6月26日。後楽園ホール。長州力引退試合。
午後5時20分。開場前のリング上は長州がマッサージを受け、ロープワークを確認していた。
リングサイドに足を運ぶと、西側の長椅子に武藤敬司が座っていた。昨年3月30日に両膝の人工関節設置手術を受け、1年3か月ぶりの復帰戦。35年のレスラー人生でこれほどの長期欠場はない。
武藤はじっとリングを見つめていた。
私があいさつすると、そこから6月8日にグレート・ムタで参戦したフィラデルフィアでの試合などひとしきり雑談になった。最後に「いよいよ今日、復帰ですが、どんな心境ですか」と率直に聞くと武藤は即答した。
「怖いよ」

__ソースデータ__:
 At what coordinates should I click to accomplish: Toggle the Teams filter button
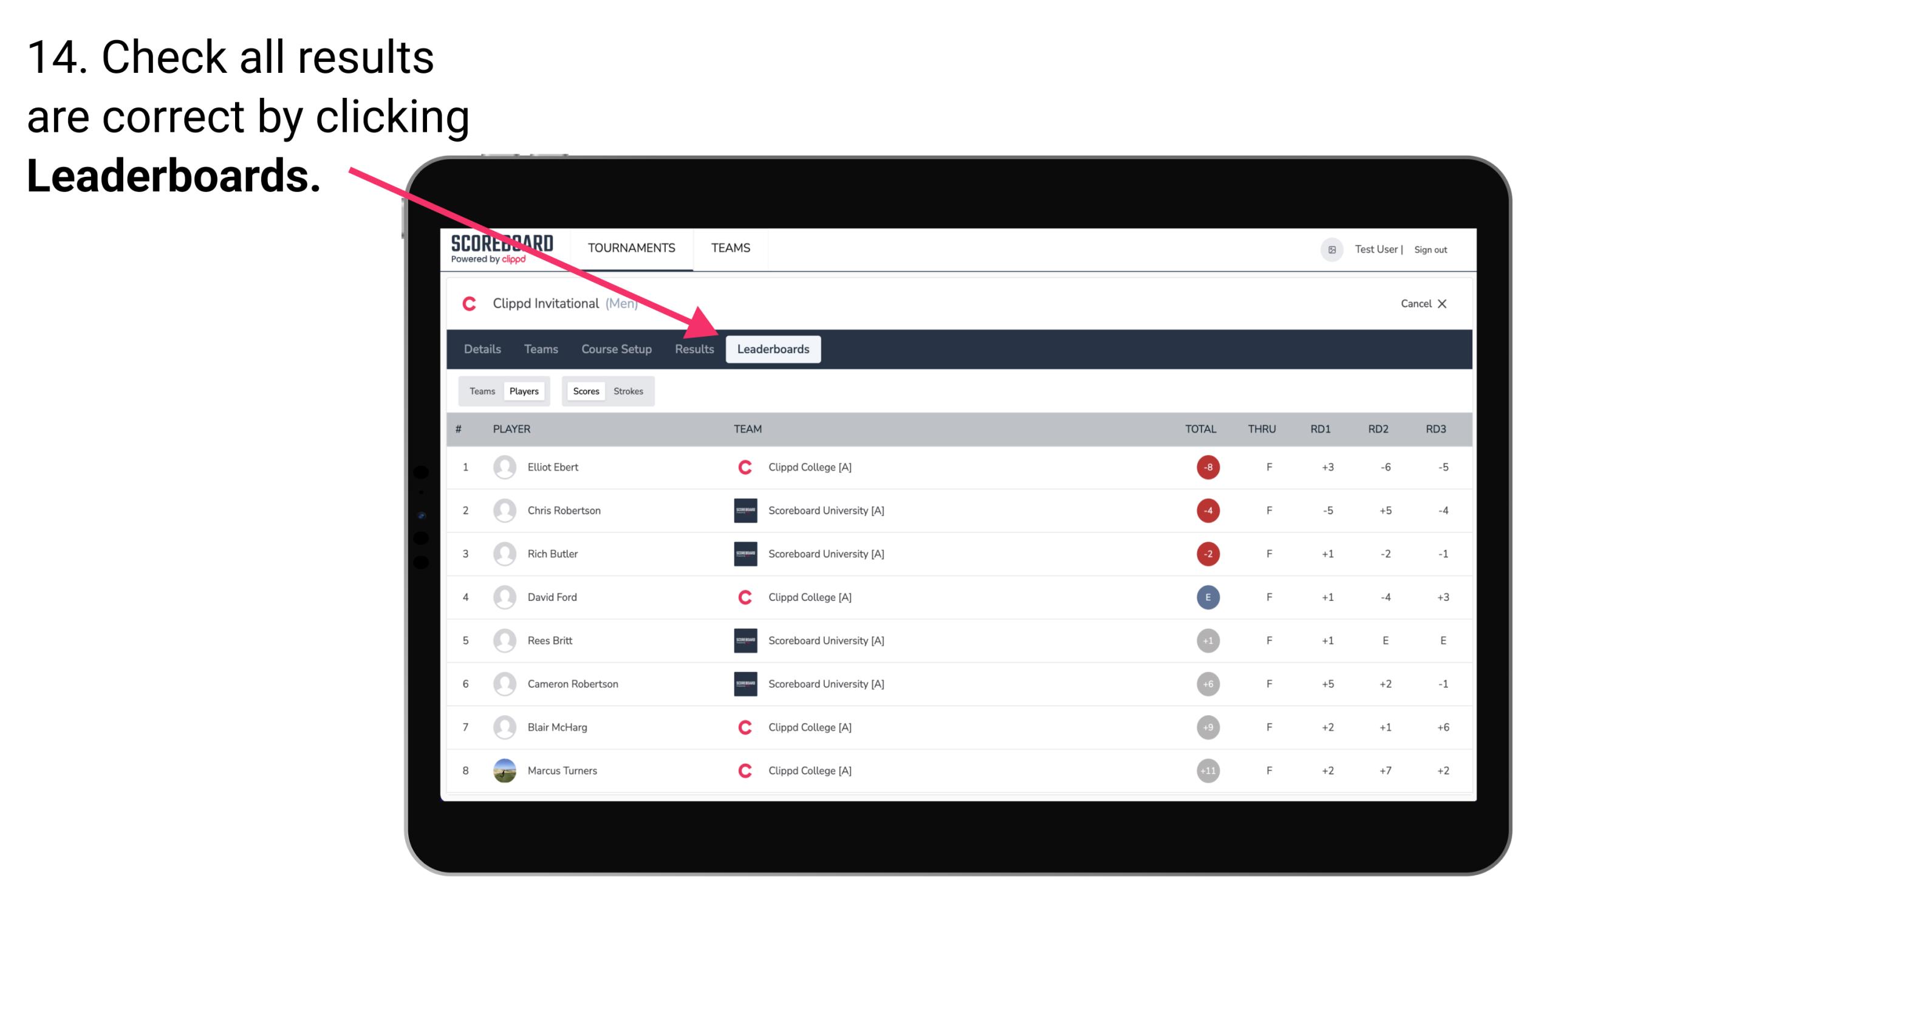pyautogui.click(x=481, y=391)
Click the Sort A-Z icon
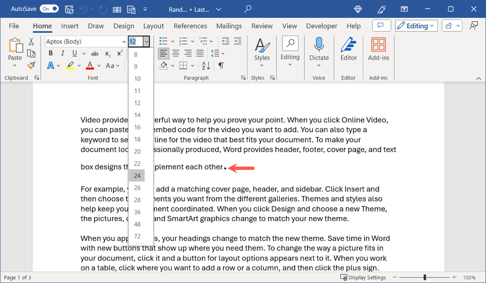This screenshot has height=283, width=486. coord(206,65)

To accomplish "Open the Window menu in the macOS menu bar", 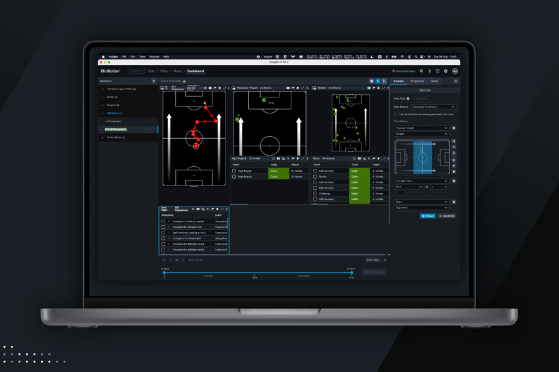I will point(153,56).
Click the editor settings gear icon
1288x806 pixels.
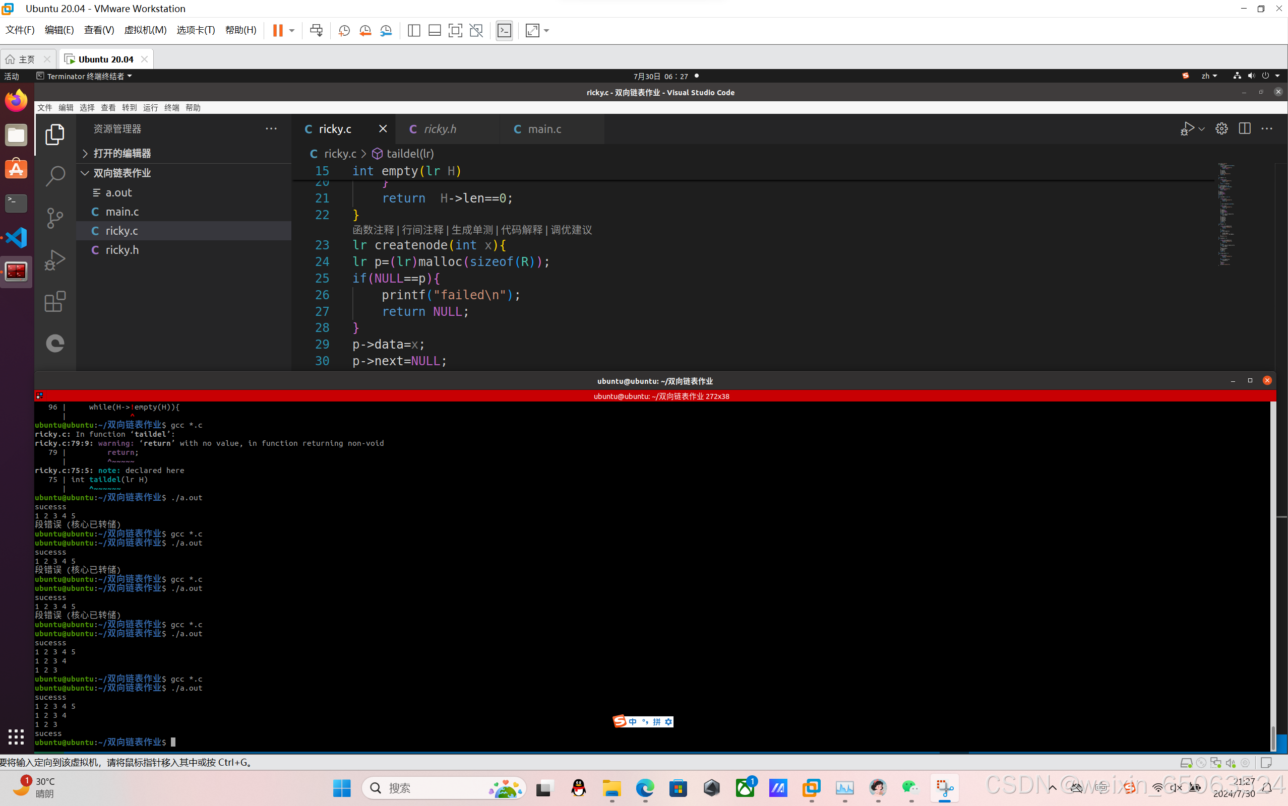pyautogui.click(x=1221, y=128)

__課題一覧__:
(1) リストのうち、「Click the editor settings gear icon」を含む行から始めてリストの最終行で終わる範囲を、「番号」と「行内容」の二列からなるMarkdownの表として出力せよ。空行は除き、画像は表に含めないこと。
(2) 長州力引退試合の日を描いた本文について、最後の文のあとに続く部分を書け。

__解答一覧__:
(1)
| 番号 | 行内容 |
|---|---|
| 1 | Click the editor settings gear icon |
| 2 | 1288x806 pixels. |
| 3 | pyautogui.click(x=1221, y=128) |

(2)
そのシリアスな響きにどう返答していいのか戸惑いを覚え、次の問いが出てこなかった。デビュー直後からスター候補生として待遇され、わずか2年目で米国遠征を経験。凱旋帰国後は、アントニオ猪木、藤波辰爾らトップ選手に肩を並べるようにメインイベンターに抜擢。米国ではグレート・ムタとしてトップヒールを極め、日米のマット界で「天才」と評され、1995年10月9日の東京ドームでの高田延彦戦を頂点に平成のプロレスシーンで常にトップとしてリングを彩ってきた武藤敬司。日本プロレス史の中でも群を抜く経験と実績を積み重ねた男でも「怖い」と言わせるリング。「武藤さんほどのレスラーでも怖さがあるんですか」と聞くと「それはそうだよ。試合なんて何があるか分からないんだからさ」と武藤はつぶやいた。
それはプロレスラーしか分からない感性。改めてプロレスというジャンルの奥深さを感じた。
思えば藤波辰爾も同じことを明かしていた。
「リングに上がる時は常に恐怖があるんです。今でもリングシューズに紐を通す時は武者震いがするんです」。
引退した長州は、昨年7月にリングから去ることを決断した時に「もう怖いんです」と胸の内を明かしていた。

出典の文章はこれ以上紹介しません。